Aquí tenemos una foto de este
agosto en la maravillosa galería de los espejos del Palacio de Versalles. Se
dice mucho aquello de que una imagen vale más que mil palabras, pero yo
insistiré, en este caso particular, en la limitación de sus poderes evocadores.
El bloqueo del resto de los sentidos en este momento merma la capacidad de
comprender con profundidad este instante.
Por eso, situémonos. Imaginemos el
perfume embriagador de una masa de gente que ha esperado dos horas bajo un sol
despiadado para poder entrar al emblemático palacio. Todos juntos, bien
apretaditos en los escasos metros cuadrados que le tocan a cada individuo. Escasas
ventanas están abiertas porque con la corriente las lámparas se bambolean y
amenazan con romper sus cristales sobre las hermosas cabezas de los visitantes.
Y nos falta algo fundamental, el delicado sentido del oído que dista ya de las
melodías que antaño aquí resonaron en los bailes reales. La gente, impactada
ante tan magnífica visión, se acelera y grita emocionada, busca el ángulo para
hacer la foto perfecta o graba con sus modernas cámaras de vídeo hasta el
último centímetro del espacio.
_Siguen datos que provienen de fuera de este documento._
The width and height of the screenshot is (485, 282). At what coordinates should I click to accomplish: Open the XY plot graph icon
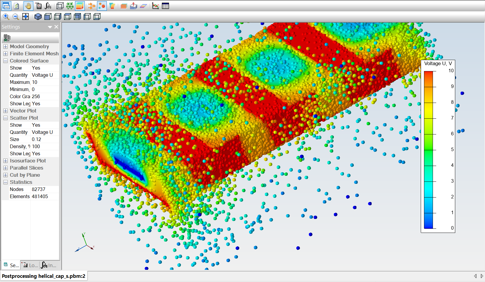[155, 6]
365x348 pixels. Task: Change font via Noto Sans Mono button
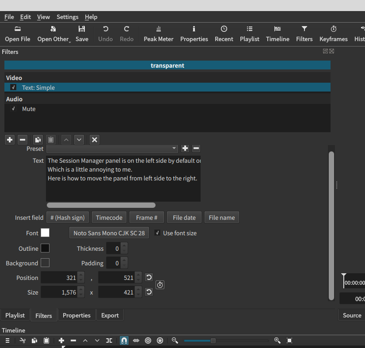[109, 233]
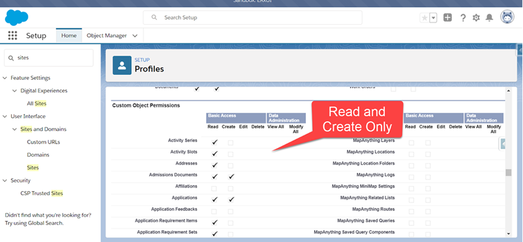Uncheck Admissions Documents Create checkbox

click(231, 176)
Los niños se aburren, gritan, quieren agua,
quieren pis y, sobretodo, están cansados.
Y yo... Yo también estoy cansada. Y lo curioso del asunto es que lo peor está aún por llegar porque todo el mundo que ahora avanza por la gran sala tendrá que pasar por estrechos corredores que con toda probabilidad están ya embotellados y resultan a todas luces impenetrables. Y
llega el momento de las preguntas de difícil respuesta: ¿Por qué la gente paga 18€
por persona para tener tamaña experiencia? ¿Por qué dejan que la gente espere
dos horas a pleno sol en verano? ¿Por qué no limitan el número de personas que
pueden entrar? ¿Por qué los escalones de mármol están tan desgastados que
apenas existen ya? ¿Por qué? ¡Oh! ¿Por qué? Je ne comprends pas.